On Sat, 4 Feb 2012 10:03:00 -0700
Rob Oakes <lyx-de...@oak-tree.us> wrote:

> Dear eLyXer Users and Developers,
> 
> I'm still at work on the import/export module for Microsoft Word
> documents. I'm making pretty good progress. I've got a rough
> prototype that works pretty well and I'm now starting to refine it.
> 
> My approach up to now has been to use regular expressions to match
> portions of the document and then use a library to translate those to
> the corresponding Word XML structures. It's working pretty well with
> my simple test documents.
> 
> Before going too far with this approach, though, I wanted to post
> (another general query).
> 
> In the eLyXer library, there is already a robust set of tools used
> for converting LyX documents to HTML. Does anyone know if the library
> is written in such as way that getting a generic in-memory
> representation of the document would be possible? It would be awesome
> to re-use as much existing code for the Word document export as
> possible. That would allow me to support a broader number of
> features, and gives me a framework for working with maths.
> 
> Any thoughts Alex (and others)? I've downloaded the sources and have
> begun to work through them, but before spending hours to days trying
> to wrap my head around them, I thought I would ask.


This is obviously an Alex question, so I'll go ahead and answer it :-)

Not only possible but easy if you do things the Steve Litt way. eLyXer
quickly punches out HTML that's clean enough to read with an XML
parser, I think. So, eLyXer converts to HTML, and then your program's
DOMbuilder module converts that HTML to in-memory DOM. No muss, no
fuss, no bother, no picking apart eLyXer code (it's big and not
immediately obvious, not a single weekend task).

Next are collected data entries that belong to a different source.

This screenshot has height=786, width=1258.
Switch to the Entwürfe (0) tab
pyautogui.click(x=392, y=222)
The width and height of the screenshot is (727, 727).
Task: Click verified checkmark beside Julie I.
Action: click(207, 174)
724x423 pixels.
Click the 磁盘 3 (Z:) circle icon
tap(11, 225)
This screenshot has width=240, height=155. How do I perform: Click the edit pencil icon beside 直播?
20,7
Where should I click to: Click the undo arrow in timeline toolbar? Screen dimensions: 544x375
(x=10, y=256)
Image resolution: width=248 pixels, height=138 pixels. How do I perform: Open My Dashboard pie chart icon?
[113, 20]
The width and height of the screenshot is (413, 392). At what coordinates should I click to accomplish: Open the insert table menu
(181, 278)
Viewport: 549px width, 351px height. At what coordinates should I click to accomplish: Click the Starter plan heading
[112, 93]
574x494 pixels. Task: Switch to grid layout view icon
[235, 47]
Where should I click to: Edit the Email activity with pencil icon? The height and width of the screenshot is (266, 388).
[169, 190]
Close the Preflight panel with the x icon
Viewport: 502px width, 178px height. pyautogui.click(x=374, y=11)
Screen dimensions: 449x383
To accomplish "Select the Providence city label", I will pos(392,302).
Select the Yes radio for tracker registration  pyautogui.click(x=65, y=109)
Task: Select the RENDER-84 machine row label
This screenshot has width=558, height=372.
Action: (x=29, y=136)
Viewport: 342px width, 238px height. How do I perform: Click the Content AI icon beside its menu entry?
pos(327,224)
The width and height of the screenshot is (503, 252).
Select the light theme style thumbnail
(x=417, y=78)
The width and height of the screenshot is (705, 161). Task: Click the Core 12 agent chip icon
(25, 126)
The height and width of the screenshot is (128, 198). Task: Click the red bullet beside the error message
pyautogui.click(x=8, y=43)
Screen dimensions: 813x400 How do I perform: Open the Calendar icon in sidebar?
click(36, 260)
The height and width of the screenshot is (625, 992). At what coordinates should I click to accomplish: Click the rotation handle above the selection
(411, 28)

One more question: You sure you want to go in-memory? What happens if a
guy has a 1200 page book with 100 chapters each containing 10 sections,
each containing 10 subsections, and tries to parse it on a machine with 512 MB 
RAM? 
You in a heap of
trouble son. He'll be swapped half way into the next century. If
instead you used an event parser (e.g SAX) with a few stacks, it will
probably be slower, and it will be much more hard to write, but for
practical purposes there won't be an upper limit on input file size.